FACS Analysis With the HEK293T Cells

Two million HEK293T cells were seeded in a 100 mm cell culture petri-dish the day before transfection. Twelve ug of the plasmid (pCMV14-3X-Flag-SARS-CoV-2 S) was transfected with a 1:1 ratio of lipofectamine 2000 (Thermo Fisher scientific). After 48 h, the cells were gently washed with 1xdPBS and were harvested in FACS buffer (1xPBS + 10%FBS +1mM EDTA). Cells were washed in FACS buffer two to three times with gentle centrifugation (250 g) for 5 min at RT. Cells were resuspended in 3 ml of FACS buffer and the 0.1-0.2x10⁶ cells were aliquoted in a 1.5 ml microcentrifuge as per the requirement.
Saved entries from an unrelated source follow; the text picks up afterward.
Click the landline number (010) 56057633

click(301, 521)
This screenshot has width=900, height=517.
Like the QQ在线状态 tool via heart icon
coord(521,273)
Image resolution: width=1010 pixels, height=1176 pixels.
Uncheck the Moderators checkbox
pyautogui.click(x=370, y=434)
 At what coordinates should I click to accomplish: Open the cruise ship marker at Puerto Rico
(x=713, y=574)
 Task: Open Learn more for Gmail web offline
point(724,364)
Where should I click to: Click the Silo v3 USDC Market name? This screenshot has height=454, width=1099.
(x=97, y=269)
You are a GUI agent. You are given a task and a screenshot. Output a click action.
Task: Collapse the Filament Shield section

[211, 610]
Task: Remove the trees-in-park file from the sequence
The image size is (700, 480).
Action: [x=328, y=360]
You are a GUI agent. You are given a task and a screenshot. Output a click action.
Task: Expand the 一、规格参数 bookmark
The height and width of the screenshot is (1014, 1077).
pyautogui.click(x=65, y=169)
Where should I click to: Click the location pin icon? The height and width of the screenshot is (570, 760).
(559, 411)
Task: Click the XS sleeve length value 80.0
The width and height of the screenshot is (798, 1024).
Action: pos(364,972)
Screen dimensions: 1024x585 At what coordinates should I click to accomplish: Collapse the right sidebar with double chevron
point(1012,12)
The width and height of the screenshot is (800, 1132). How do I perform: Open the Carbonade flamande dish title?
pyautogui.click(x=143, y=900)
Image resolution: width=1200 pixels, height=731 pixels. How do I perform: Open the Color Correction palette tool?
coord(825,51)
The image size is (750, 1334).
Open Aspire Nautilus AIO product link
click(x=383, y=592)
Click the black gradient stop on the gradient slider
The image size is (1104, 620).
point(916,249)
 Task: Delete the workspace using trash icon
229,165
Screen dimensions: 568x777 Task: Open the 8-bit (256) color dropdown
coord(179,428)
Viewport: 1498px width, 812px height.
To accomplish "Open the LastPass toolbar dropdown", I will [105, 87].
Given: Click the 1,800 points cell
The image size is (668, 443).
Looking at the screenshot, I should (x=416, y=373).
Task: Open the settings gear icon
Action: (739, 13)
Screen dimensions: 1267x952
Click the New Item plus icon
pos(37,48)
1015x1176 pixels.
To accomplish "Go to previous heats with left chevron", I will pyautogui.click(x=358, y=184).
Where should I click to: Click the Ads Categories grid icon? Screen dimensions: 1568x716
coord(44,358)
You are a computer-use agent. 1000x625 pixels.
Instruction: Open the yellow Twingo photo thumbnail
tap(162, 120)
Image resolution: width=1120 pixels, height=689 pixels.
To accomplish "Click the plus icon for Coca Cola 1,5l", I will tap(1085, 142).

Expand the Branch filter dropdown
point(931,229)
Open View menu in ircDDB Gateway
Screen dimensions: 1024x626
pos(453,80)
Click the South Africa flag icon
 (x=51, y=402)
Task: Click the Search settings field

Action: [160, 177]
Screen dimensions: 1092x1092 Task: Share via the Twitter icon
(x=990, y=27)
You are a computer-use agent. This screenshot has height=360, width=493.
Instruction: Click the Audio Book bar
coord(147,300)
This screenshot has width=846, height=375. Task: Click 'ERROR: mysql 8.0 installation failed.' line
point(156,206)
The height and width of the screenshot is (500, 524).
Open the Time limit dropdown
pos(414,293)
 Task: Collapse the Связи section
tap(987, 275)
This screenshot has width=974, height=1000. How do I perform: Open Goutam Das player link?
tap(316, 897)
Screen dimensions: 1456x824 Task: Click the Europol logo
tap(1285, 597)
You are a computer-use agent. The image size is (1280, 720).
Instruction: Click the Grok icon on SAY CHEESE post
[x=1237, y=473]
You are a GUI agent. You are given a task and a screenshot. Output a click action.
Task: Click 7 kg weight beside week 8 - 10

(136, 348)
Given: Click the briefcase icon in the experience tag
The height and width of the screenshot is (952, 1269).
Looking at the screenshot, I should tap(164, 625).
Each tube was incubated with 20 ug/ml of primary antibody (pooled mouse serum IgG from anti-RBD, anti-RBD+AddaVax, anti-RBD+imject, and control group was used as primary antibody) for 1 h at RT followed by washing with FACS buffer three times; here untransfected cells were also used as the untransfected mock control. Further cells were incubated with florescence dye conjugated secondary antibody (Alexa Fluor 488) at 1:400 dilution, followed by washing with FACS buffer and fixing with 4% PFA for 10 min at RT. Samples were acquired in BD FACSCanto II and raw data were analyzed using FlowJo software.